Last, but not the least: consequences.  As explained, if the participant is not convicted of any offence punishable with imprisonment, disciplinary procedures will unlikely be triggered.  If he is convicted with offences not regarded as endangering the public for him to continue to practice, I do not expect harsh verdicts.  Even in the rare case that he is removed from the General Register, he can usually be reinstated after he has spent his sentence.  However, his specialist registration (if any) might be affected.  And, important to some, but not so to most, doctors, maybe he will not be able to serve as a member in the Medical Council or the Hong Kong Medical Association.

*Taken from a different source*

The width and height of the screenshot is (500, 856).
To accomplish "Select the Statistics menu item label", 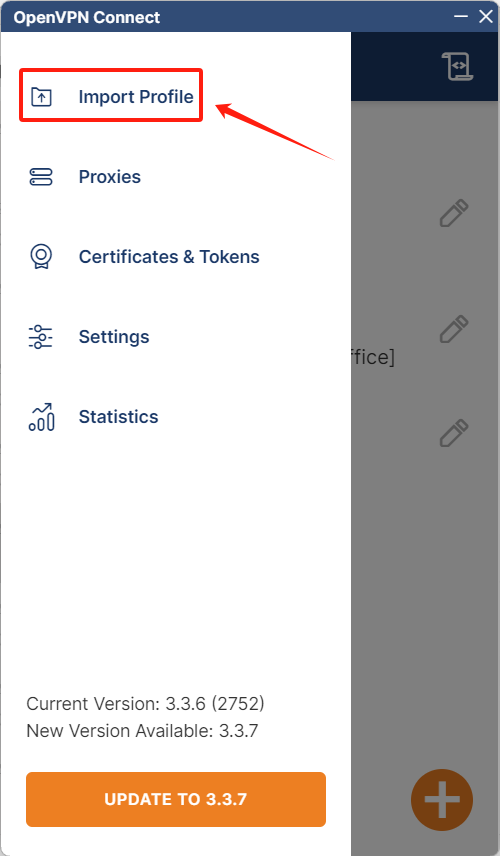I will 118,417.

However, there are other considerations.  The doctor needs to be emotionally stable and strong.  Even if everything goes in the expected direction, law suits and disciplinary procedures are stressful and disruptive to daily living.  He is likely to pay for his own legal costs as his medical insurance plan is unlikely to cover his actions unrelated to his medical practice.  If things go wrong, there will be more legal procedures, more financial burden and more stress.  If there is an out-of-tune judgment from an inquiry, the only thing the doctor can do is to lodge an appeal to the Court of Appeal (apart from taking the verdict as it is, of course).  He might, for the first time in life, realize the inequality in power in court when he faces a Queen’s Counsel instructed by the Medical Council, risking shouldered the costs if the appeal fails.